◆ **TEXT EXCERPT**
——————————

To run preflight checks and create the cluster:
- Ensure that you are in the
baremetal
directory. - Use the following command to create the cluster:
./bmctl create cluster -c CLUSTER_NAMEFor example:
./bmctl create cluster -c cluster1
The bmctl
command monitors the preflight checks and cluster creation,
and then displays output to the screen and writes verbose information
to the bmctl
logs.
The bmctl
logs, as well as the preflight check and node installation logs,
are in the directory:
baremetal/bmctl-workspace/CLUSTER_NAME/log
The bmctl
preflight checks the proposed cluster installation for the
following conditions:
- The Linux distribution and version are supported.
- SELinux is not in "enforcing" mode.
- For Ubuntu, AppArmor and UFW are not active.
- For CentOS/RHEL, firewalld is not active.
- Google Container Registry is reachable.
- The VIPs are available.
- The cluster machines have connectivity to each other.
- Load balancer machines are on the same L2 subnet.
It can take several minutes to finish the cluster creation.
Getting information about your cluster
After the cluster is created successfully, the kubectl
command
shows you information about the new cluster. During cluster creation, the
bmctl
command writes a kubeconfig file for the cluster that you
query with kubectl
. The kubeconfig file is written to bmctl-workspace/CLUSTER_NAME/CLUSTER_NAME-kubeconfig
.

——————————

◆ **GIVEN INFORMATION**
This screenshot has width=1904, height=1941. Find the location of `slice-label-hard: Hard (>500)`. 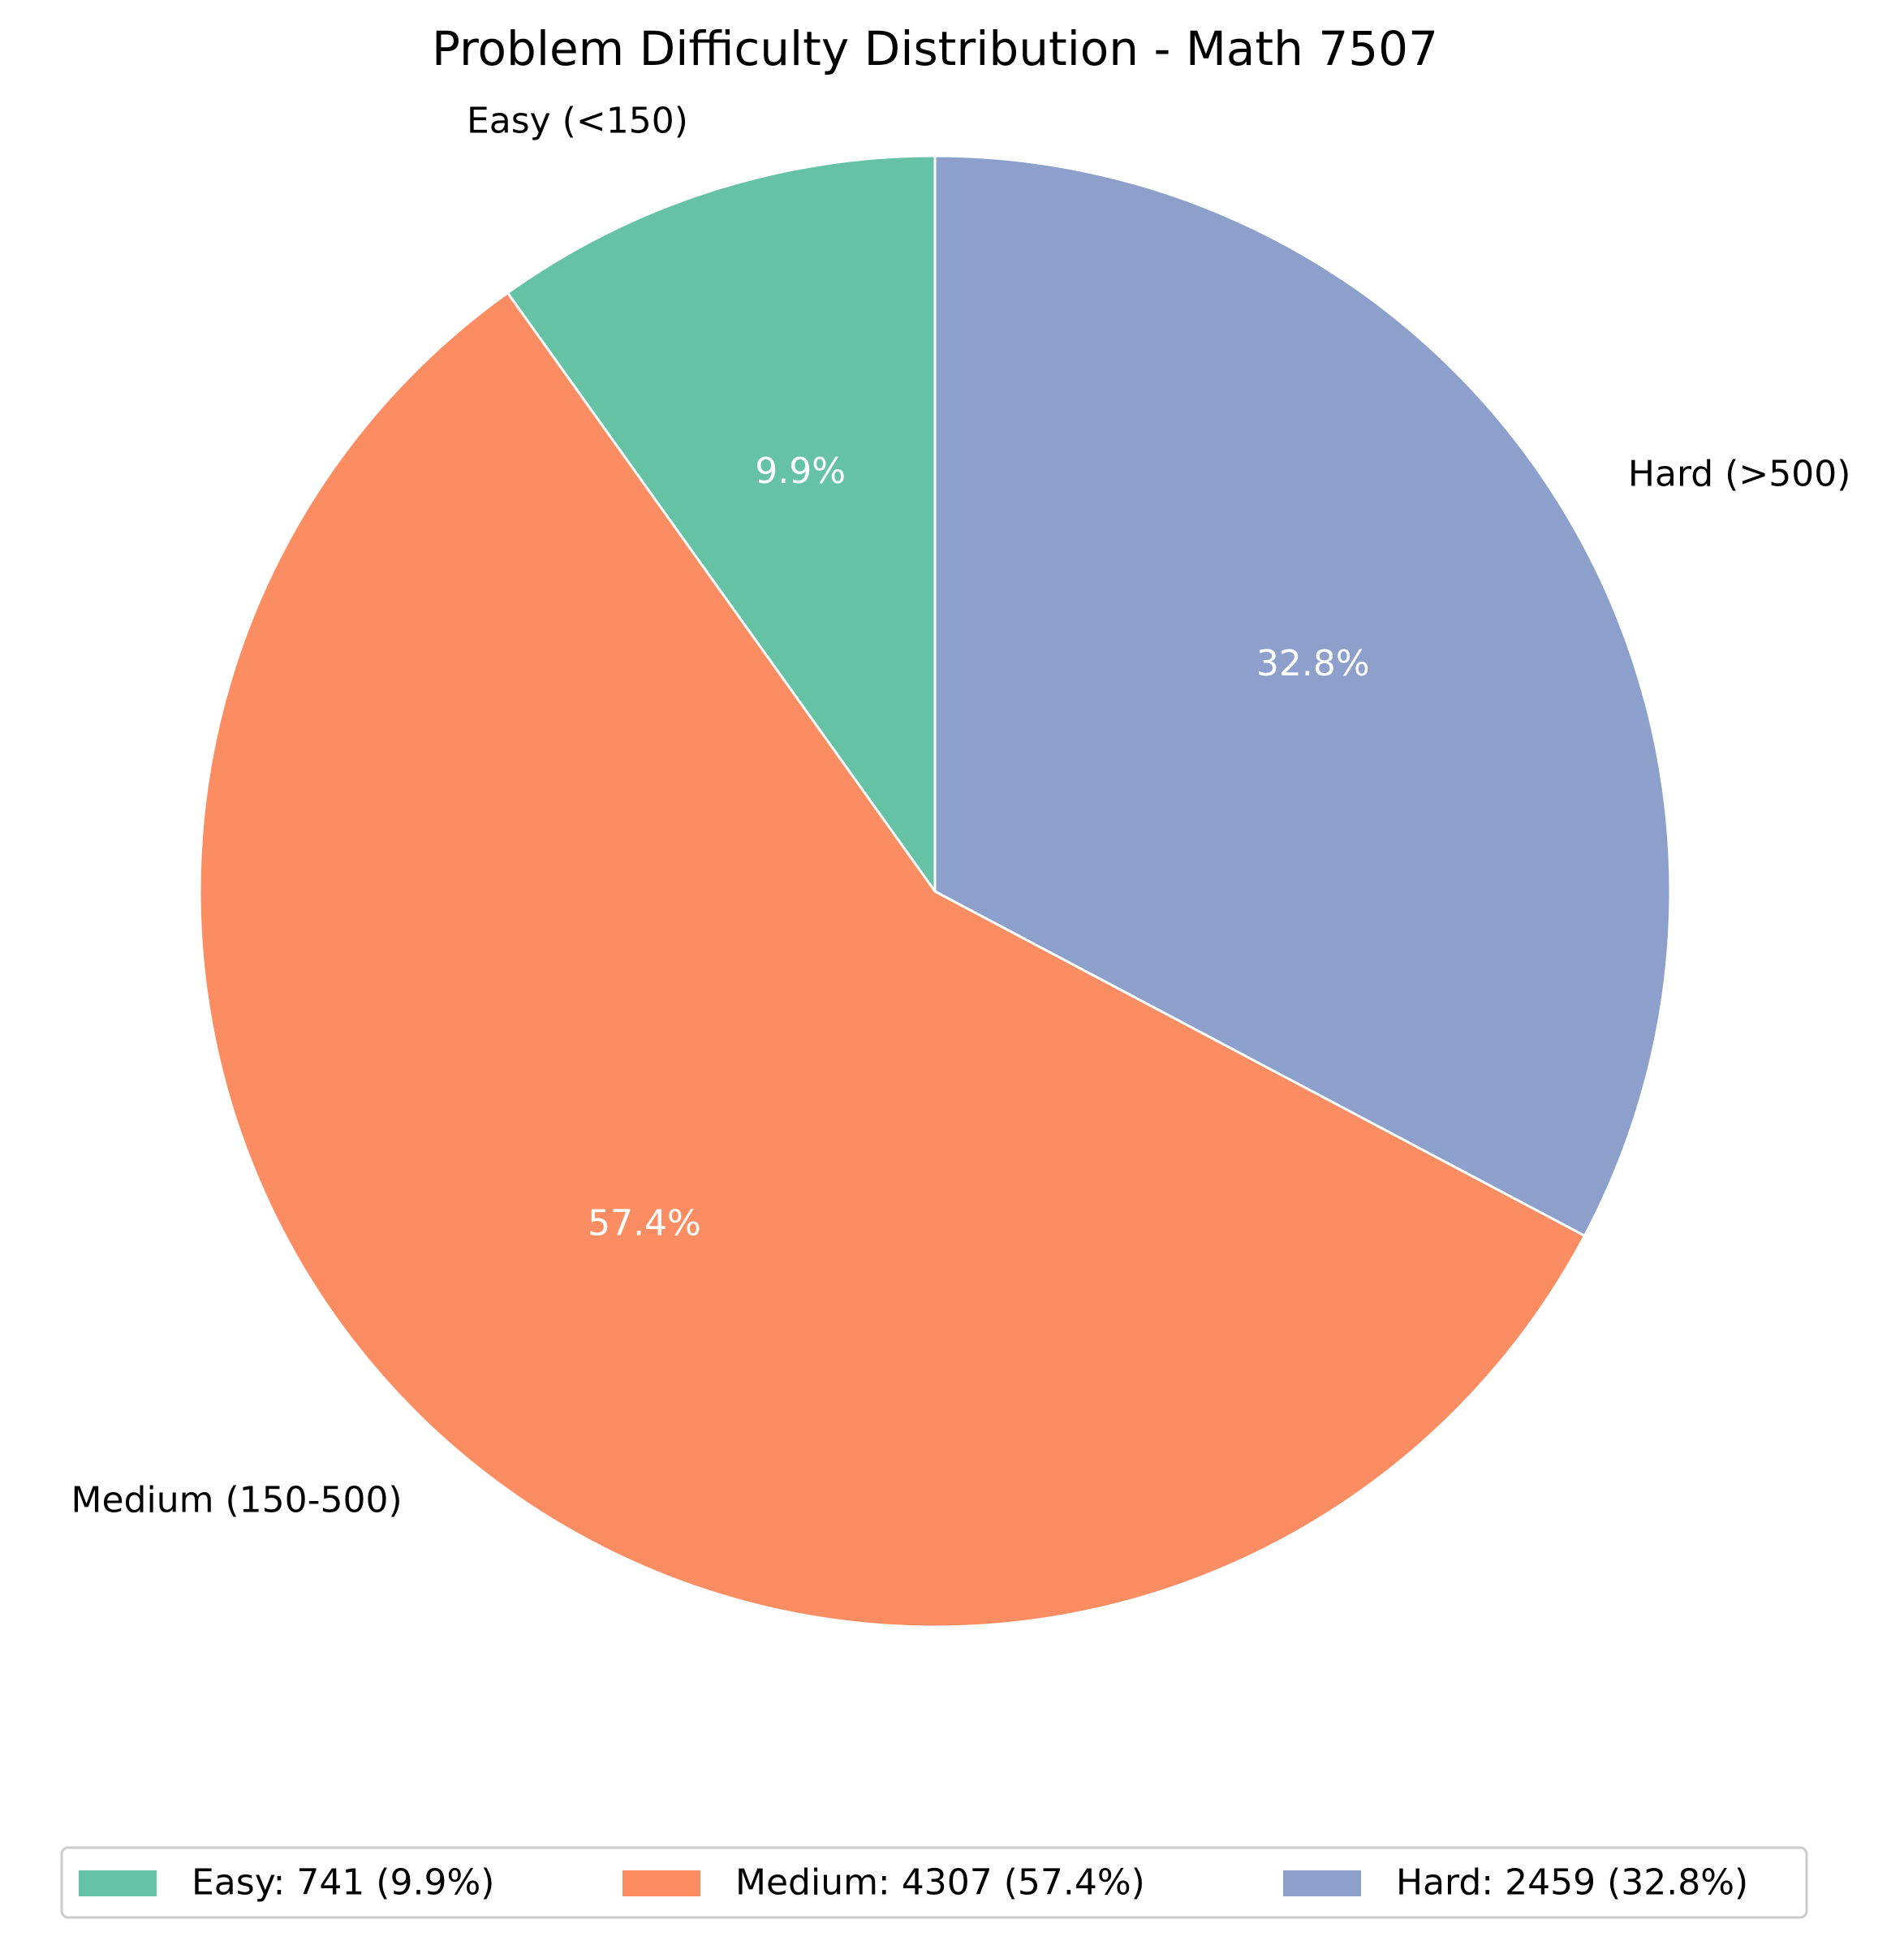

——————————

◆ **ABOUT THIS EXERCISE**
Extract the passage of the bmctl cluster creation excerpt starting with "- For Ubuntu, AppArmor" and going on through "to each other.". Rely only on the bmctl cluster creation excerpt, not on the material.

◆ **FINISHED TASK**
- For Ubuntu, AppArmor and UFW are not active.
- For CentOS/RHEL, firewalld is not active.
- Google Container Registry is reachable.
- The VIPs are available.
- The cluster machines have connectivity to each other.